But while it might be argued that the growth spurred by upper-bracket tax cuts is worth reducing the amount Americans can save in their 401(k) accounts, the optics of such a measure would be atrocious.

We already knew that Democrats would greet any attempt to reform the system or lower taxes so as to grow the economy with their usual class-warfare tactics. Contrary to the myths they spread about taxes, the wealthiest Americans already pay most of the income tax collected by the government.

But it's also true that in an economy plagued by the anemic growth that followed the 2008 recession, the middle class has found it increasingly difficult to save money for retirement. The 401(k) accounts allowed by law are a sensible way to encourage savings and increase investment in the economy. Though the government "loses" the revenue it might have collected had these savings been taxable, it gains from the surge of investment that 401(k) savings provide.

"Trump's victory in the Republican primaries was a testament to the fact that a critical mass of GOP voters wanted the party to shift its emphasis from support for businesses to an appreciation of middle- and working-class voters."

It's not clear whether reducing the limits on how much Americans can deposit in their 401(k)s would have been a net plus for the Treasury, but we do know that it would have been a black eye for the Republican party, whose only formula for continued success involves keeping the working-class voters who put Trump in the White House on its side.
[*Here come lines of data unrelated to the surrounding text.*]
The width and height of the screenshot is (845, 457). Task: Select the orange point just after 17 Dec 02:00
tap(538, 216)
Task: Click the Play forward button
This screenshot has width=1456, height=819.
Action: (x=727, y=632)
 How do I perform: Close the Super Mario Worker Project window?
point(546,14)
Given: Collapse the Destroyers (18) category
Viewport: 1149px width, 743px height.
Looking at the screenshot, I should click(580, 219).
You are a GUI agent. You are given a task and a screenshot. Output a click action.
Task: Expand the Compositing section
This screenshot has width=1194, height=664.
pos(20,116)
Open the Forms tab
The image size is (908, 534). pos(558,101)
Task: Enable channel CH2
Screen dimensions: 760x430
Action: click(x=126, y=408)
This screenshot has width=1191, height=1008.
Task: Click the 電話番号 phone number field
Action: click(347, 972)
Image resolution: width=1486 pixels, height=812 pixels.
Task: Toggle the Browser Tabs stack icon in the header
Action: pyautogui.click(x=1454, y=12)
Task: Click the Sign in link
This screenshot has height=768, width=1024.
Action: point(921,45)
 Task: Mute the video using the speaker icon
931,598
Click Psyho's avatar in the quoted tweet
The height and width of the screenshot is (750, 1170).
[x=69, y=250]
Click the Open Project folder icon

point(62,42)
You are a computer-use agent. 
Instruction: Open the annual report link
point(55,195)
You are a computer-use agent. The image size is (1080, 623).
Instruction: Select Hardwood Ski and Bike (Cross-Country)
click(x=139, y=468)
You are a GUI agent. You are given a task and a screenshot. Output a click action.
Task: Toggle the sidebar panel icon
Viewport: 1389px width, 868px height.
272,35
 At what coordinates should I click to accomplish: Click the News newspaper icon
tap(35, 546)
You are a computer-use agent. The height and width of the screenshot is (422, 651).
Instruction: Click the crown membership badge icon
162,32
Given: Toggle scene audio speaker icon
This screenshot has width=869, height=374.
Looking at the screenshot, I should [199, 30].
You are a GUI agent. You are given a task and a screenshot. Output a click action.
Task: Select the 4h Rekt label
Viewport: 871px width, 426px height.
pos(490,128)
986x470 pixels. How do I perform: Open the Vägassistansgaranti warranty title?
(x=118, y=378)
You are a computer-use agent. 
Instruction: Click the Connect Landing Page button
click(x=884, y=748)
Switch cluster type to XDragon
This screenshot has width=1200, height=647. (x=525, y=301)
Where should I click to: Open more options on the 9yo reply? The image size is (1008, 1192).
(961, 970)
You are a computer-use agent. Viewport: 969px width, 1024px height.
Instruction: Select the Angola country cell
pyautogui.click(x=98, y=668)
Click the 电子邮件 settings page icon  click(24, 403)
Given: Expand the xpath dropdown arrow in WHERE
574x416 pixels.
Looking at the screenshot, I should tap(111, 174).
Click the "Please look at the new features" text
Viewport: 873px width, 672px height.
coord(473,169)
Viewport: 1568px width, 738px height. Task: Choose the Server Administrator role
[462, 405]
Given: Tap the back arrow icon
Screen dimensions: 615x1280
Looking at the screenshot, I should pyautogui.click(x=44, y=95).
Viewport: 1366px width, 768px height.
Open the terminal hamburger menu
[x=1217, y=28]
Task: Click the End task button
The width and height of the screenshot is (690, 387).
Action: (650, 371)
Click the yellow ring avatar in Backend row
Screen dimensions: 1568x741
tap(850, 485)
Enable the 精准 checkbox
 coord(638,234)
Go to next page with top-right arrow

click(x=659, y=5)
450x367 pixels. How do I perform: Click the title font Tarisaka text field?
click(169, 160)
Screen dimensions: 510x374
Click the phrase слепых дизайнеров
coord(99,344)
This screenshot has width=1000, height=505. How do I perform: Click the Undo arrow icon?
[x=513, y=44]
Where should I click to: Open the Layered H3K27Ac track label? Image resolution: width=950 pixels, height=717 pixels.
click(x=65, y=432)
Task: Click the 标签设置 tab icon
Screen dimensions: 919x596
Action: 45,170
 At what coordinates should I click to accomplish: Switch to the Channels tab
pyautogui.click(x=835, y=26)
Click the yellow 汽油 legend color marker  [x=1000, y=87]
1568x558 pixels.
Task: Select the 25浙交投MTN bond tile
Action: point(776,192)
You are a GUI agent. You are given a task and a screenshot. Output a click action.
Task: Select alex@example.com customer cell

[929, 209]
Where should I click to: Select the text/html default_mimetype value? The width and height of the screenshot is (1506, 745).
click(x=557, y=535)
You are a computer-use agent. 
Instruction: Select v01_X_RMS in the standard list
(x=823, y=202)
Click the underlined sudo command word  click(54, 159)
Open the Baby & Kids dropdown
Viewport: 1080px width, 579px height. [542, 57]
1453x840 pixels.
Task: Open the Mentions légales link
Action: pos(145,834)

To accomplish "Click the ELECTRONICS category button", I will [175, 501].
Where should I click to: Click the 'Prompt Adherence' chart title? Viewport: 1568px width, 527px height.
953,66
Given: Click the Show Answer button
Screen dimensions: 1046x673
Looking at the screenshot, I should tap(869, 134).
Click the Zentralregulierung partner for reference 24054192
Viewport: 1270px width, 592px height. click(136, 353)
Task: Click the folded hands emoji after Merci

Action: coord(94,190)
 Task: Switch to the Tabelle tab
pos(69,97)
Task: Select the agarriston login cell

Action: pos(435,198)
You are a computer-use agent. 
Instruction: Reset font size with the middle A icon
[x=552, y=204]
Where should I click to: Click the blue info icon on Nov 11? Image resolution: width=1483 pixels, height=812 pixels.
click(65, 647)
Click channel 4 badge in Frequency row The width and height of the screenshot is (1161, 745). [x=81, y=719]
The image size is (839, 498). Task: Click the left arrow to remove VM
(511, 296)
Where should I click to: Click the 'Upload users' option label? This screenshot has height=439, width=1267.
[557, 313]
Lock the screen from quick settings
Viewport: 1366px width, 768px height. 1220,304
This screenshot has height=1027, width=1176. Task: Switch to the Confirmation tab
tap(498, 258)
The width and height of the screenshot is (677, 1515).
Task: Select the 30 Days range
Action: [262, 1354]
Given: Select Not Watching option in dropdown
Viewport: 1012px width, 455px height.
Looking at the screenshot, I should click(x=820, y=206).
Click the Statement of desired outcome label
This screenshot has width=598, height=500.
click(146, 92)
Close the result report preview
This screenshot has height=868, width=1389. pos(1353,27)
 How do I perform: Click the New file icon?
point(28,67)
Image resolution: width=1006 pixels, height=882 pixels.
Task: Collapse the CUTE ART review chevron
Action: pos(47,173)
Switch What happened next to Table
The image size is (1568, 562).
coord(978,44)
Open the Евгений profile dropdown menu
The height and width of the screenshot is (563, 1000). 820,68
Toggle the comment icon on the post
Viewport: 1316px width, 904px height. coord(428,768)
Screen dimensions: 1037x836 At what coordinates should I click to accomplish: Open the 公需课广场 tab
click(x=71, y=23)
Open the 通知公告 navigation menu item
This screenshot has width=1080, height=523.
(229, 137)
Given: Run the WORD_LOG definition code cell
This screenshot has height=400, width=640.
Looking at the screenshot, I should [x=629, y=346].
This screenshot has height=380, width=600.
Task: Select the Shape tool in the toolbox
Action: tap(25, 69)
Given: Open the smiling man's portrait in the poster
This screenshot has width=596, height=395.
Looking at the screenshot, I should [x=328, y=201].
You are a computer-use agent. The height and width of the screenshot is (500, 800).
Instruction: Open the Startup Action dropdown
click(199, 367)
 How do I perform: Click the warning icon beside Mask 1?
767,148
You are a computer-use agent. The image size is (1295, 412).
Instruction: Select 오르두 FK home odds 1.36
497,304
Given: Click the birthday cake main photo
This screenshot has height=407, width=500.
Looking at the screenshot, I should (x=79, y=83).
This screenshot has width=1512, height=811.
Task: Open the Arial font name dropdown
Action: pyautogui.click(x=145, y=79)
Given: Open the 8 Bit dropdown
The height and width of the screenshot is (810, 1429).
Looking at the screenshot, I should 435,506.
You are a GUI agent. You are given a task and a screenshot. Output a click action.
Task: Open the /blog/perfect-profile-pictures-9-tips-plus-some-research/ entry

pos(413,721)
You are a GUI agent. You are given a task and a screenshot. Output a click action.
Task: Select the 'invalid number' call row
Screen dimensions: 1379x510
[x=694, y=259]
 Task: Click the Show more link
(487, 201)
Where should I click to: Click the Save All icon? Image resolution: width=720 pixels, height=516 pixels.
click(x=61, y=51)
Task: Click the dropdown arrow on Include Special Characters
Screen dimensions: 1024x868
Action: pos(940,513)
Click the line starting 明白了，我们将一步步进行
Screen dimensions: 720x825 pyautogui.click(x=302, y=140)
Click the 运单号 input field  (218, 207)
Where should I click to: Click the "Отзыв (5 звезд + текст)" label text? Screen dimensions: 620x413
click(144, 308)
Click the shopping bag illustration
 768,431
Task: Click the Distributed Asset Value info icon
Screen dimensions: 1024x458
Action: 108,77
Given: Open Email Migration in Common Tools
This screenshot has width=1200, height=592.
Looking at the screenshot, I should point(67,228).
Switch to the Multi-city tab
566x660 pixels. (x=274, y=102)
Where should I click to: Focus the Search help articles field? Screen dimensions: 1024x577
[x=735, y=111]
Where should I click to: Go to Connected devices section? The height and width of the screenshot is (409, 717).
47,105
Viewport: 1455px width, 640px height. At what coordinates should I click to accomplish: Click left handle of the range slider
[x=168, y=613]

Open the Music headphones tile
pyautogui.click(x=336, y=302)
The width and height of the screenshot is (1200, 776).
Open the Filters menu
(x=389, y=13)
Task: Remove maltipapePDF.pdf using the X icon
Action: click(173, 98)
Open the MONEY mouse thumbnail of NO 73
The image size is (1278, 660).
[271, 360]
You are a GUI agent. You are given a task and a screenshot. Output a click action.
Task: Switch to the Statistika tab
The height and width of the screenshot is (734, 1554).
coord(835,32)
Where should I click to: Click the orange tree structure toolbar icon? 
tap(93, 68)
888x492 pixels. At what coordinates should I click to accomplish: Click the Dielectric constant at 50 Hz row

Trump's victory in the Republican primaries was a testament to the fact that a critical mass of GOP voters wanted the party to shift its emphasis from support for businesses to an appreciation of middle- and working-class voters. Trump understood that fact intuitively, and was able to appeal to such voters as a result. That congressional Republicans would even think of lowering limits on 401(k) contributions in order to cut business taxes is proof that they still haven't learned the right lessons from 2016.

Were Trump a more traditional president who knew how to work with Congress, he might not need to influence GOP tax planners by taking to Twitter. But Trump is not a traditional president; he's Trump. The process of writing and passing a simple bill, let alone of attempting a fundamental overhaul of the nation's tax code, is not something that he understands or is capable of managing. But he understands well enough that a simple message published on Twitter can stop just about anything in its tracks, and Republicans who would have suffered greatly next year from such a short-sighted policy change should be grateful today for his help.

Commentary by Jonathan S. Tobin, a contributor at National Review. Follow him on Twitter @jonathans_tobin.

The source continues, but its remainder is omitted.